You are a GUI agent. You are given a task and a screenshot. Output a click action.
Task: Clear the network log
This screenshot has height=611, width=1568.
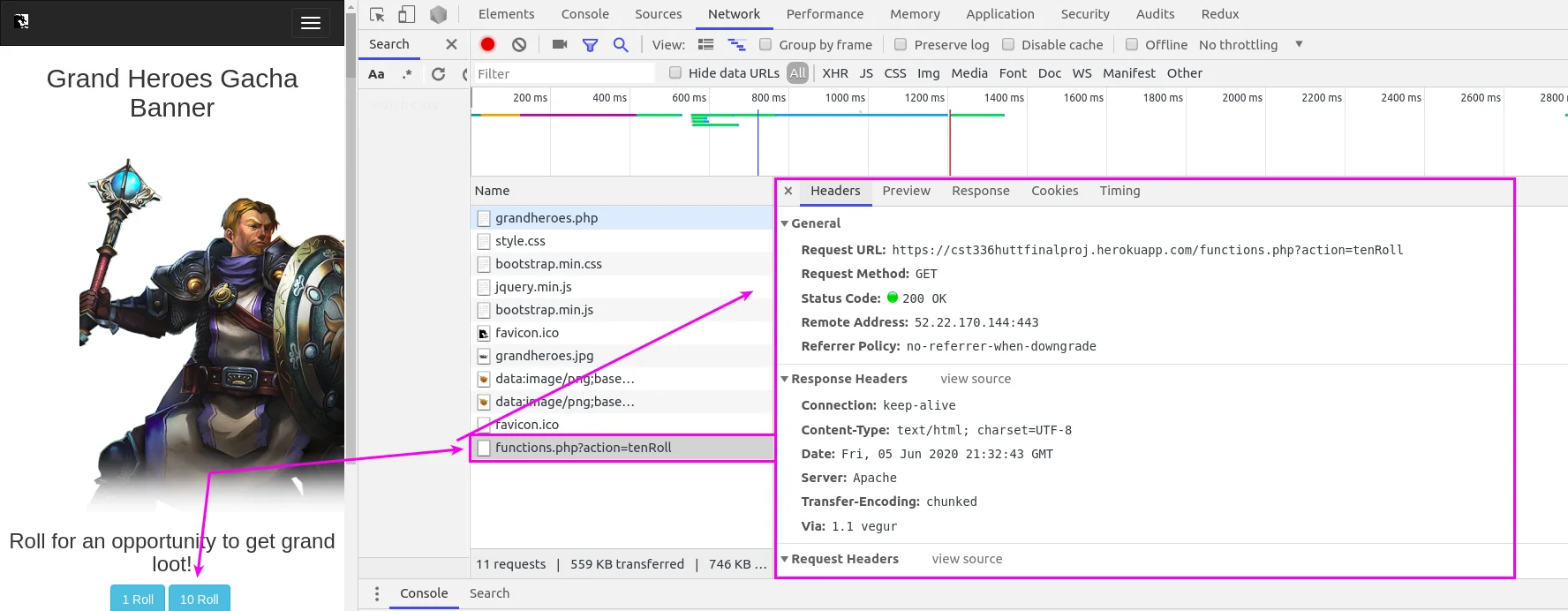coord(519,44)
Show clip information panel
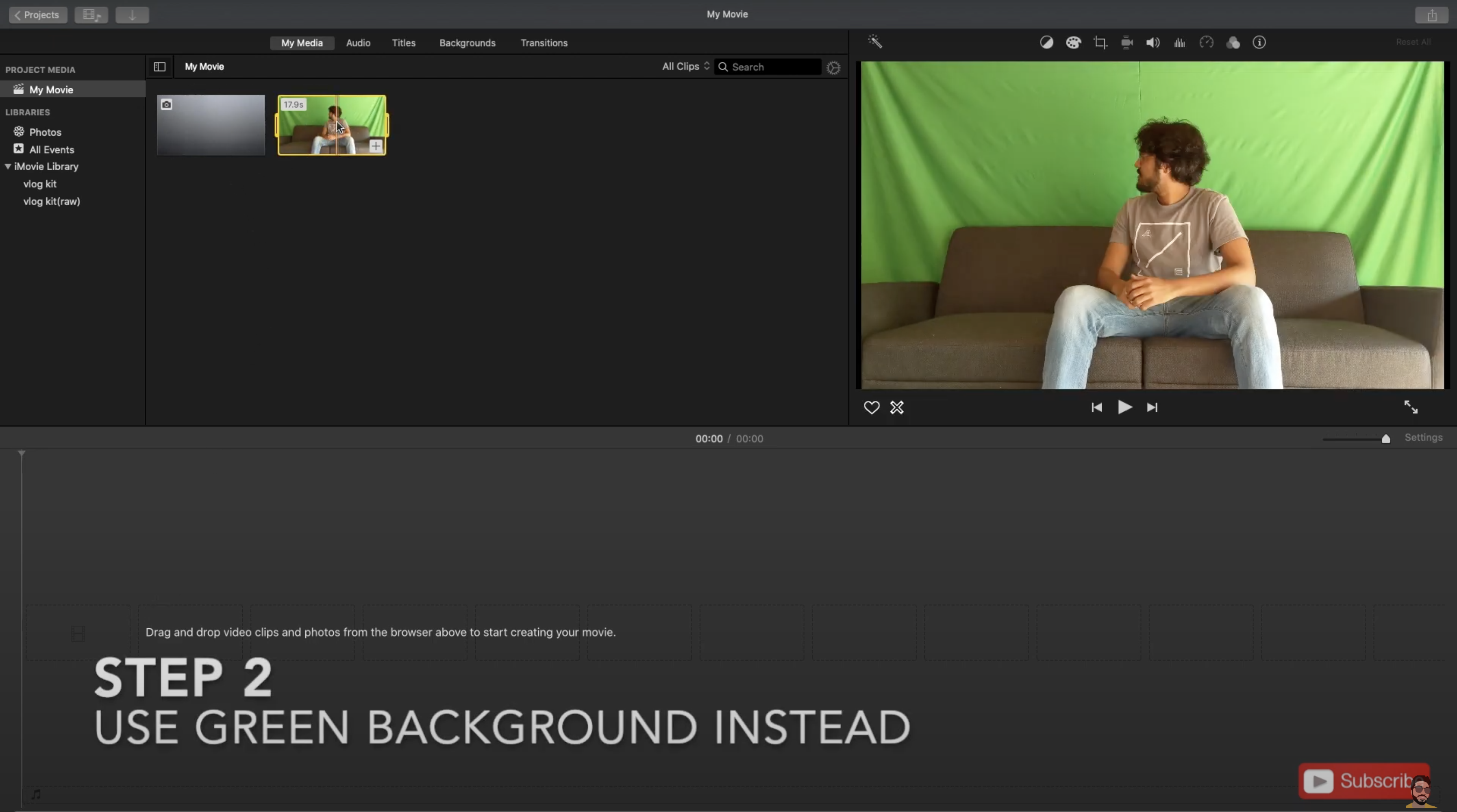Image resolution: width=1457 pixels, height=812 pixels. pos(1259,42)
* * * * * * *
> _Exercise instructions_:
Rewrite all the lines of the records above, requests included, and add -98 to every number in the answers, both the click coordinates and the image width and height given in one answer. Leave the pictures out.

> _Final result_:
You are a GUI agent. You are given a task and a screenshot. Output a click action.
Task: Clear the network log
This screenshot has height=611, width=1568.
coord(421,-54)
Show clip information panel
Image resolution: width=1359 pixels, height=714 pixels. pos(1161,-56)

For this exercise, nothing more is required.